Именно это время оказалось наиболее продуктивным для творчества как Платонова, так и Тышлера. К сравнению с Платоновым привлекались в отечественных и зарубежных исследованиях многие художники; наиболее популярной фигурой стал Павел Филонов. Однако с Тышлером Платонова раньше не сравнивали. Между тем наличие ряда сходных черт в их творчестве представляется неоспоримым. Зону совпадений прежде всего определяет семантика оппозиции близкое/далекое. Общие черты в творчестве Платонова и Тышлера на фоне риторики эпохи представляются тем более показательными, что оба мастера прямым образом поборниками официальной идеологии не были. Более того, в их творчестве налицо прямая оппозиция установочной партийной линии в искусстве. Их случай является свидетельством времени, которое проявилось в речи носителей этой культуры и эпохи, зачастую независимо от их сознательных устремлений. Однако прежде – ряд общих замечаний относительно бытования данной оппозиции в культуре.

В истории мировой культуры близкое обычно противопоставлялось далекому в ряду пар свое/чужое, внутреннее/внешнее, теплое/ холодное с соответственной соотнесенностью частей. Близкое выступает как свое, внутреннее, теплое – в отличие от далекого, которое, как правило, чужое, внешнее, холодное. При этом близкое обычно трактовано как непрерывное, субъектное, рожденное крупной оптикой, в то время как далекое, соответственно, дискретное, более объективированное, воспринималось телескопическим зрением. Позитивная отмеченность второго члена – далекого или – в плане интенционала – к далекому, в даль – описывает утопическую семантику того или иного типа культуры или отдельного явления. Наоборот, сдвиг акцента на первый член – близкое – характеризует дистопическую доминанту с позиционированием телесной семантики и потенциальной инверсией традиционных иерархий. Наложение далекого на близкое или близкого на далекое описывает тип культуры, чья риторика ориентирована на фигуру оксюморона или – в категориях логики – парадокса. В сопредельности разноудаленных пространств акцентируется конфликтность, шов, напряжение полюсов. Значимым в культуре является и агрегатное состояние пространства – плотного, стягивающего, обволакивающего своей вязкостью близкое и далекое, или наоборот – разреженного, лишающего полярные части взаимной сцепленности. Спецификой модели пространства конца 20-х годов в советской культуре является одновременное наличие всех названных типов соотношения близкого и далекого, образующих поле непрерывной пульсации и столкновений.
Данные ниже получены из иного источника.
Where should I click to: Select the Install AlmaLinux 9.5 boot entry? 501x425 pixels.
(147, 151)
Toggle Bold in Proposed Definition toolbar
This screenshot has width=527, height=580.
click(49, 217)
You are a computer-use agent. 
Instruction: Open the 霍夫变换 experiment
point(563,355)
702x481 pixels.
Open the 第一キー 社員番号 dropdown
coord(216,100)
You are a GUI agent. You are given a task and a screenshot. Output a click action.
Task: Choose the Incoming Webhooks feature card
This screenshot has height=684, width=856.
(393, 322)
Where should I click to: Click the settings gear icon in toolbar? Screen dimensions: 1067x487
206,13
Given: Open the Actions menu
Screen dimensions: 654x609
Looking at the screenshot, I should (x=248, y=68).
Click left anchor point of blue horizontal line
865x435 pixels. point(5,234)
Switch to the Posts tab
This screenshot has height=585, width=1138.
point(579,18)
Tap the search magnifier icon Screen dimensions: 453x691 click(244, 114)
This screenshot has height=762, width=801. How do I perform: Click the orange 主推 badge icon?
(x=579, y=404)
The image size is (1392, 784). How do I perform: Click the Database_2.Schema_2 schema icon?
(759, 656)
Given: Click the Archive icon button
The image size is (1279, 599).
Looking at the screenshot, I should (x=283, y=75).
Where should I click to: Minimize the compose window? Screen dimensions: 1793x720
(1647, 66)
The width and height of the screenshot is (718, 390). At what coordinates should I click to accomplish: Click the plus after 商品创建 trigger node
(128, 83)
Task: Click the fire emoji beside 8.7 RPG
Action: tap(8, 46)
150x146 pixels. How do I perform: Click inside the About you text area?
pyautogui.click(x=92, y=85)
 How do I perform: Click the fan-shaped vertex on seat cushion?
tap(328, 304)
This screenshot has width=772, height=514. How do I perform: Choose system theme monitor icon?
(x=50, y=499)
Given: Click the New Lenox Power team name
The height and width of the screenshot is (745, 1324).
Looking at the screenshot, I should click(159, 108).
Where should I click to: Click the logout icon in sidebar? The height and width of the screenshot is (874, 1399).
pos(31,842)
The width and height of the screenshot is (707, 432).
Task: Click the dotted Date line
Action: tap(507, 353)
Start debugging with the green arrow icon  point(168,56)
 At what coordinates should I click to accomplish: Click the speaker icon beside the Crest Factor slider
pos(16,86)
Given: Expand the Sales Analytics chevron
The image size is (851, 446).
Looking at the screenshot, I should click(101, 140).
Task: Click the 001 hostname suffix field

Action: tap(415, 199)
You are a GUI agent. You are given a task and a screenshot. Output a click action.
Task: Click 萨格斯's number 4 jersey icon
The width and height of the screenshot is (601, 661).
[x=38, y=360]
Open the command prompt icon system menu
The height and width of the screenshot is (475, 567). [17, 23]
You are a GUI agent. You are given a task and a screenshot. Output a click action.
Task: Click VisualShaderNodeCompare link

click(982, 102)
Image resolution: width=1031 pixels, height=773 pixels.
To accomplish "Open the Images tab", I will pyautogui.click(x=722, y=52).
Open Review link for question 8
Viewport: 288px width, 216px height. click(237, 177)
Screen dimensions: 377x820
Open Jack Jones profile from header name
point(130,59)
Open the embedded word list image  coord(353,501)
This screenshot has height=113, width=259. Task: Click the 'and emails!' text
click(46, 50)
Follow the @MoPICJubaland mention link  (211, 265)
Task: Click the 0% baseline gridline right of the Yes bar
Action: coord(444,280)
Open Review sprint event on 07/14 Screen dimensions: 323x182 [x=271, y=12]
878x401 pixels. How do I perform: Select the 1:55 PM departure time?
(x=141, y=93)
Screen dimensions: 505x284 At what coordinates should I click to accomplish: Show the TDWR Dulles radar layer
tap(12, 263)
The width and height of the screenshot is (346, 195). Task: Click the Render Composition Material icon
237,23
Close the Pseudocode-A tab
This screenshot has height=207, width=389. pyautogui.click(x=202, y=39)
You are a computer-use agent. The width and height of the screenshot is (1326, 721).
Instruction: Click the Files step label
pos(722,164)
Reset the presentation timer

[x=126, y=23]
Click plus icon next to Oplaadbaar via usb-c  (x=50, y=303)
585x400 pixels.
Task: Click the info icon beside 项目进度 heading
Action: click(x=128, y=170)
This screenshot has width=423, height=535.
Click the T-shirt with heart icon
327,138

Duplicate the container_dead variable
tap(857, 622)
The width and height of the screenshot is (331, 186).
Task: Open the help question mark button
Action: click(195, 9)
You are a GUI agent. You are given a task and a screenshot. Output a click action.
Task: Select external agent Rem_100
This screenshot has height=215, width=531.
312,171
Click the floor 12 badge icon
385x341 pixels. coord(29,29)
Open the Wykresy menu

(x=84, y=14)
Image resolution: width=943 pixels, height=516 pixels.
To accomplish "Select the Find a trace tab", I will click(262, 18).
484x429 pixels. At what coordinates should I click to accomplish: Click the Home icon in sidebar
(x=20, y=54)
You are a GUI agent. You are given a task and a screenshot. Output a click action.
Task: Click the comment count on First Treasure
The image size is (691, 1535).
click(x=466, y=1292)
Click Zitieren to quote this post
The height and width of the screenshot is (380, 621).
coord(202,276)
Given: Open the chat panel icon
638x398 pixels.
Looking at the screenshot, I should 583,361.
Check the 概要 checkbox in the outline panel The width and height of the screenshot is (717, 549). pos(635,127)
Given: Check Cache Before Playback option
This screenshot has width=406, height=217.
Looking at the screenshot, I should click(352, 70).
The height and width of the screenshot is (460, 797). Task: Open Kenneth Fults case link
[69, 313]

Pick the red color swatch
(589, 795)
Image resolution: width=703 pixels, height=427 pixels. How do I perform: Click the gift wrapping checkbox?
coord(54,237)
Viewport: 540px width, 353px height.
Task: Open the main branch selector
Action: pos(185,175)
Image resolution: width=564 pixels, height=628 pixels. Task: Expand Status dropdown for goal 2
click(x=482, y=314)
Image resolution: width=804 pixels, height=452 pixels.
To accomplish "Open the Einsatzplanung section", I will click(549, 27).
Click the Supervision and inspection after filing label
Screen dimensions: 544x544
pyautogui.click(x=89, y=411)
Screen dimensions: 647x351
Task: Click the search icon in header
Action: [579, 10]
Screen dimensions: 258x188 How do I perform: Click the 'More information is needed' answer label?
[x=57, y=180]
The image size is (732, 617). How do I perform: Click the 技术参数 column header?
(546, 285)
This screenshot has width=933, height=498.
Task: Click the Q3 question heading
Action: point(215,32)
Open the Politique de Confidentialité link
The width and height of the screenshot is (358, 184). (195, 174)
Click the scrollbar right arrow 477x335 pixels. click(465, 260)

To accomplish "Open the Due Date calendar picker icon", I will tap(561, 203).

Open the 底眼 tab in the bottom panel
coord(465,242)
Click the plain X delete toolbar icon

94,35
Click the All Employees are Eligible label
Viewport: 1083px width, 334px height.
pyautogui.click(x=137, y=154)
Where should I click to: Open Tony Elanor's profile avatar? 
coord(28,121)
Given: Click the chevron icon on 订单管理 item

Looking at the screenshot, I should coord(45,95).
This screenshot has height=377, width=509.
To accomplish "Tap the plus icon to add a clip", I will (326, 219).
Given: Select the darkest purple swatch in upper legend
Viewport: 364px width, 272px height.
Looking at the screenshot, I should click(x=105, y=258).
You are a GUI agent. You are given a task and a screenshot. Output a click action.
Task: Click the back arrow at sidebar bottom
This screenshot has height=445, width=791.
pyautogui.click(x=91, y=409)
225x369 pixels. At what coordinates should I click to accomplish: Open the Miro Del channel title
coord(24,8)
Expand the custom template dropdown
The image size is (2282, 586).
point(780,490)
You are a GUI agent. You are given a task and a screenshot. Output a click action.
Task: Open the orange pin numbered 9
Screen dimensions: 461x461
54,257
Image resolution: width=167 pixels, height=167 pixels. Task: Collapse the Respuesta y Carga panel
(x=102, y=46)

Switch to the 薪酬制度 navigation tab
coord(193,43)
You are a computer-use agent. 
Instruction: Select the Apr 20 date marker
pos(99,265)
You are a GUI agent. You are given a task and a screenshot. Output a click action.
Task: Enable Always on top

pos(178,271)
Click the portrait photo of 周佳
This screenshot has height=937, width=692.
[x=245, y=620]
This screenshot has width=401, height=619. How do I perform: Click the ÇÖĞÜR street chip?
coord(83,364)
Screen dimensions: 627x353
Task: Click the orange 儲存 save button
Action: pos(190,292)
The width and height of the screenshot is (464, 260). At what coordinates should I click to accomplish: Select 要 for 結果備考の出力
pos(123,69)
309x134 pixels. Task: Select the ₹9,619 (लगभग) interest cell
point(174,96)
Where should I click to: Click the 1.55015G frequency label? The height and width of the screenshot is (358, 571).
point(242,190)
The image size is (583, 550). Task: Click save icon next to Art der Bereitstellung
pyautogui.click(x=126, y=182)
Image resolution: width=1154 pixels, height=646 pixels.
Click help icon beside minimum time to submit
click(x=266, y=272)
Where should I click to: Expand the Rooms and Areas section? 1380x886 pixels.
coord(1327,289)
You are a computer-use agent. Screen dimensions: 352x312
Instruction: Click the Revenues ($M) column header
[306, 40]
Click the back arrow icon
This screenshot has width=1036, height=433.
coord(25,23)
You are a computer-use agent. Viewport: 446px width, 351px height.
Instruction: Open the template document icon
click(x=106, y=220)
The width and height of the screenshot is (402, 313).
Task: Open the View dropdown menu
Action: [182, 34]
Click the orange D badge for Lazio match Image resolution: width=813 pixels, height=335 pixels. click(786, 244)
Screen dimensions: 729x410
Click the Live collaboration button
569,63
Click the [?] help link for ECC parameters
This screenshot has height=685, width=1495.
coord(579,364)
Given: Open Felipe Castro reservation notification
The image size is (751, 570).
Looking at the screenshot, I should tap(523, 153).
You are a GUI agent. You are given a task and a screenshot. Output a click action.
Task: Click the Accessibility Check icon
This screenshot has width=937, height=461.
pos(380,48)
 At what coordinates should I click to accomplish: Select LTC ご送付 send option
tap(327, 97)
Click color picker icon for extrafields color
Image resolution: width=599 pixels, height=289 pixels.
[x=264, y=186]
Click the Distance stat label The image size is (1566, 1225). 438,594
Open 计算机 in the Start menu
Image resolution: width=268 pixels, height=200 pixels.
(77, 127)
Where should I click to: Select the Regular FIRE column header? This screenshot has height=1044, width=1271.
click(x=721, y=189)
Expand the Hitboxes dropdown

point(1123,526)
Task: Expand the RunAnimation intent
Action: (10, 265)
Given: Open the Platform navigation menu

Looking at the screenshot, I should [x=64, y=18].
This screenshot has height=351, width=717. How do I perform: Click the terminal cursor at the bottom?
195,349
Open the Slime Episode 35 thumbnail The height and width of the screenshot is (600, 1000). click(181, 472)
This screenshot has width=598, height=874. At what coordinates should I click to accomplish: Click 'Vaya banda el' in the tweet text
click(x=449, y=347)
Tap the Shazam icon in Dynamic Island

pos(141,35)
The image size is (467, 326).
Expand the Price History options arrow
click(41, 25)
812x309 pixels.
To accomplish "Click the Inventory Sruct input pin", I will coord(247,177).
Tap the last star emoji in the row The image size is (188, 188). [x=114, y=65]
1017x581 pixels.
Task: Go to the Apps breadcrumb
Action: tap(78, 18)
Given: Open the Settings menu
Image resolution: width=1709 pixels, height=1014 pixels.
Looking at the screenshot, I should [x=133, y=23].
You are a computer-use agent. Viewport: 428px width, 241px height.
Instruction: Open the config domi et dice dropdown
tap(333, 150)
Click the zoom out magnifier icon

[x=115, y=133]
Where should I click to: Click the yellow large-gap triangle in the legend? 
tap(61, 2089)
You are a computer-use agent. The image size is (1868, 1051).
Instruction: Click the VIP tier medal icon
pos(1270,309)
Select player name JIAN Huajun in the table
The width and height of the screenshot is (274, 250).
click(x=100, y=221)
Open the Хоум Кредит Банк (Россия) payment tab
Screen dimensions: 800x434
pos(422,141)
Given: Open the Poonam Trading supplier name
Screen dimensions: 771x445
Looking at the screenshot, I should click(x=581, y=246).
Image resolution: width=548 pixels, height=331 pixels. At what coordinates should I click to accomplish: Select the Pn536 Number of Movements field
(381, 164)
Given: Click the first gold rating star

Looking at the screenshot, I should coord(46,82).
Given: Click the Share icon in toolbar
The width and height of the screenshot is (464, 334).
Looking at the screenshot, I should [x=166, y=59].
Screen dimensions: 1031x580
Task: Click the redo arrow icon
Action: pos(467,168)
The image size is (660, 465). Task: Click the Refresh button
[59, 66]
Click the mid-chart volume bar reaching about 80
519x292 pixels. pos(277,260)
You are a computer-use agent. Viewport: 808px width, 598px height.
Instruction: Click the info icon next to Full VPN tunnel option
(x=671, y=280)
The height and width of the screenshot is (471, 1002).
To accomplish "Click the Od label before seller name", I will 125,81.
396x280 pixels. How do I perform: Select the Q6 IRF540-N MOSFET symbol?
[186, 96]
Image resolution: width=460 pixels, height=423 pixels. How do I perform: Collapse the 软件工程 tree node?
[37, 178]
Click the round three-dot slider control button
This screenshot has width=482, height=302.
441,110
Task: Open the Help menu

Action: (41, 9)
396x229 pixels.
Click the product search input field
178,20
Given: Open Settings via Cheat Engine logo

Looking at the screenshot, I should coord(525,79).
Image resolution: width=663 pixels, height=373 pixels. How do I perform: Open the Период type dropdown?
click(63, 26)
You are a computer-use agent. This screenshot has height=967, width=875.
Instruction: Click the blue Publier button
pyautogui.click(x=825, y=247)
В истории искусства смыслы сопряжения ближнего и дальнего планов в построении пространства определяются текстом культуры, в рамках которого изображение наделяется специфическими значениями. В архаической культуре клишированного типа, которой во многом идентичны примитивные культуры, детские рисунки и наивное искусство нового времени, дальнее и ближнее имплицированы в основную оппозицию сакральное/профанное или главное и второстепенное, что обозначено конвенционально – размером: главное и сакральное – крупное, второстепенное – мелкое. Первое – обычно свое, а потому внутреннее и непрерывное (то есть целостное), второе – чужое, внешнее, дискретное и партиципированное (например, в Древнем Египте: крупный фараон и мелкие поверженные враги). Эта модель в целом сохраняется и в средние века, в частности в Византии. Дальнее и ближнее встраиваются в вертикальную ценностную иерархию, определяемую сакральными центром и вершиной. С приходом антропоцентричной ренессансной культуры горизонтального типа и возникновением иллюзионистских тенденций в передаче глубины картины, то есть внеконвенциональных, "достоверных" планов удаленности от зрителя, ближнее/дальнее лишилось сакральных коннотаций (сакральным центром стал одноглазый циклоп нового времени: человек-зритель-художник) и части оппозиции оказались разведенными по размерности и тону: ближнее как крупное и теплое, дальнее как малое и холодное. Исключение представляет северный Ренессанс – вспомним, например, картинное пространство Яна Брейгеля Старшего с его высоким горизонтом, а также композиции цитирующего эту живопись мастера XX века, югославского примитивиста Ивана Генералича [илл. 123]. В рамках ренессансно-миметической традиции свое и чужое, а также внутреннее и внешнее оказались нерелевантными к рассматриваемой оппозиции (ср., например, "Явление Мессии" А. Иванова, где смысловой центр организован фигурой Христа – далекого, чужого, бесплотного, но при этом смыслопорождающего).